The Government must provide some clarity around the future of the retail deposit guarantee and soon to minimise uncertainty and avoid another looming funding crunch in the beleaguered finance company sector, says McDouall Stuart analyst John Kidd.
After being starved of retail investor money after a string of high-profile failures in the sector, the introduction of the guarantee in October last year saw a flood of cash into finance companies. But there has been no official word on whether the scheme will be extended when it expires in October next year. Because of that, investors have been reluctant to invest further in finance companies for terms beyond the scheme's expiry date.
"There are very few finance companies able to fund lending activities beyond October next year at the moment because there's just no money interested in them beyond then," Kidd said. "It is becoming very pressing, the Government needs to play a hand."
In fact, Prime Minister John Key did tip the Government's hand last week, telling a business audience in Melbourne an extension to the scheme was likely to be announced in a few weeks.
Sharp price movements in South Canterbury Finance's listed bonds in response to that comment highlighted how acutely critical the issue is to the sector. The SCF020 bonds had been trading at a steep discount to face value because, says chief executive Lachie McLeod, they mature outside the current period of the guarantee. Following Key's comment, they quickly rallied from a yield of 18 to 20 per cent to 12.5 per cent.
To illustrate the distortionary effect of the deposit guarantee, Kidd noted that South Canterbury's SCF030 bonds, which mature with the period of the current guarantee, are trading at a yield of just 6.3 per cent. The issue is arguably even more pressing given that South Canterbury and Marac Finance have suffered serious setbacks in the past few months with both disclosing large impairment levels on property loans and both losing their investment grade credit rating from Standard & Poor's. The downgrades may trigger reviews of substantial credit lines at both companies - at South Canterbury a US$100 million private placement facility and at Marac, its five-bank syndicated facility. Aside from concerns about the health of these particular companies, which Kidd notes are - despite their recent downgrades - "otherwise strong and well managed" the sector requires assurance the rug will not be pulled out from underneath it next October.

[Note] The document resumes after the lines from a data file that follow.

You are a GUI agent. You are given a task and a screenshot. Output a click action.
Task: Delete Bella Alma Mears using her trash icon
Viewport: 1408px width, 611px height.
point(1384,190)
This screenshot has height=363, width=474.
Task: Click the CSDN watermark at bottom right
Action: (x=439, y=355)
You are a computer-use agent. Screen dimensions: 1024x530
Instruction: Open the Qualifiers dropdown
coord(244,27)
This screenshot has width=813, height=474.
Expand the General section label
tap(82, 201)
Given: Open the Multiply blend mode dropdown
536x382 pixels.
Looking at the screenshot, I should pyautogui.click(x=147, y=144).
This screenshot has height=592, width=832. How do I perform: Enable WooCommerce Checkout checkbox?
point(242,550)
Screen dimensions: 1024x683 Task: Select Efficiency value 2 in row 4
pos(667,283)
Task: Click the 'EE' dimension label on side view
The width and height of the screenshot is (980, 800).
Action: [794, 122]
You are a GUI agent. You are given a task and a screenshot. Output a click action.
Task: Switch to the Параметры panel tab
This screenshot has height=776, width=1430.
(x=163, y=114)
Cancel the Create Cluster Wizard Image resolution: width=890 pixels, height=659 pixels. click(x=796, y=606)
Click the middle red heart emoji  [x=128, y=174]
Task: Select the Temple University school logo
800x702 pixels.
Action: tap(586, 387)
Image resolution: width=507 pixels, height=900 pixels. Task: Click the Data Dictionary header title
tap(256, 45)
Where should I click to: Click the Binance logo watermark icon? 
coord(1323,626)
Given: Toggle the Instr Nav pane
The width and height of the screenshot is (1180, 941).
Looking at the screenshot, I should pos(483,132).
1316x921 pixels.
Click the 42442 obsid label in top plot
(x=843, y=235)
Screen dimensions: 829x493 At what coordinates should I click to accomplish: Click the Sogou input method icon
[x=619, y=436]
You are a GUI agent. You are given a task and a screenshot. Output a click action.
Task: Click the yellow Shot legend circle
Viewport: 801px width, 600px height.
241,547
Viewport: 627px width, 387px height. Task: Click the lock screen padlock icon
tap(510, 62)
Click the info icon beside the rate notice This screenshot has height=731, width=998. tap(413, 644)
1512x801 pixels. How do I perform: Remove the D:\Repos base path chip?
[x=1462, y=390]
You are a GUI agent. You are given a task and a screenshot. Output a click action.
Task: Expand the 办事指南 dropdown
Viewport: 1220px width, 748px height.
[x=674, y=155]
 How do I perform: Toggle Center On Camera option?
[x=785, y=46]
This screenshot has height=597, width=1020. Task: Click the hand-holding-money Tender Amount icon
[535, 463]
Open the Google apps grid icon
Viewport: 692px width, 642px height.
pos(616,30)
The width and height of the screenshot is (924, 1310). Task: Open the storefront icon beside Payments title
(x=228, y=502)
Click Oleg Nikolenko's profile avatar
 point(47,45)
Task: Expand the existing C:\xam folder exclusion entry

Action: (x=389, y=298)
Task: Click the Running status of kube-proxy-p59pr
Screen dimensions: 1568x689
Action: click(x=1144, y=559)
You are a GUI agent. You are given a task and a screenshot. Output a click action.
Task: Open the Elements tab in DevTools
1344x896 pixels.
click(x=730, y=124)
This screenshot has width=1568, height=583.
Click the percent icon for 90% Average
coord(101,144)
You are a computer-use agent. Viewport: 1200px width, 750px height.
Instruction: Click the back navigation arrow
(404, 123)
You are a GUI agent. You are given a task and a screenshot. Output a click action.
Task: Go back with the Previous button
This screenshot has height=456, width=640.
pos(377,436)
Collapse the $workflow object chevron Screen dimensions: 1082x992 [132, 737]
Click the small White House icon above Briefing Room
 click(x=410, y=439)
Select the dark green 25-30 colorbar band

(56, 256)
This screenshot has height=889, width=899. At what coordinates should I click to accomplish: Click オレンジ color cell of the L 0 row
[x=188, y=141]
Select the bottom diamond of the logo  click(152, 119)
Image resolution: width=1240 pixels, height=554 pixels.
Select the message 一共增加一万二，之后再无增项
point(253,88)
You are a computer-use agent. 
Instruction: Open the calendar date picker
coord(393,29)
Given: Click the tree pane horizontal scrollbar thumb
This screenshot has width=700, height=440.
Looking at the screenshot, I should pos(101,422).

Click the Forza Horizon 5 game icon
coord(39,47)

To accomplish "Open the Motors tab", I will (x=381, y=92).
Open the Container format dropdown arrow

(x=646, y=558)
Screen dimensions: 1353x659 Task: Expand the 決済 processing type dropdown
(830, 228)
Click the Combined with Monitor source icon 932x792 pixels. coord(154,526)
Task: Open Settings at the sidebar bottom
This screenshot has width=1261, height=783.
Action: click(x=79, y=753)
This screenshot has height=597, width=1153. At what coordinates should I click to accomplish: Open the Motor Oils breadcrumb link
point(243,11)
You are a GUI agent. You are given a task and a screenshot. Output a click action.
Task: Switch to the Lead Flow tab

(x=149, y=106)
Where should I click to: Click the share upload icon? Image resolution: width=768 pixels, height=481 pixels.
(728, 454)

"The fear is that very large quantities of maturing capital currently invested in finance companies will exit the sector over the next 14 months if nothing more is done," he said.
"People still do underestimate the importance of finance companies in the funding mix in New Zealand. In the recovery process you need people who are willing to fund development, and finance companies are traditionally the ones who have done that. They're not able to at the moment because of the lack of clarity around what happens beyond October next year."
However, while some extension of the guarantee is required, Kidd believed it should also be engineered to gradually reduce finance companies' dependence on it as its distortionary effect of the risk/reward equation should not be allowed to become a permanent feature of New Zealand's financial sector.
GUARANTEE SCHEME
* The scheme, introduced by the previous Labour-led Government during last year's election campaign, is set to run out in October 2010.
* The opt-in scheme covers all retail deposits of participating New Zealand-registered banks and retail deposits by locals in non-bank deposit-taking entities. This includes building societies, credit unions and deposit-taking finance companies.
* The deposit guarantee scheme does not include related party liabilities.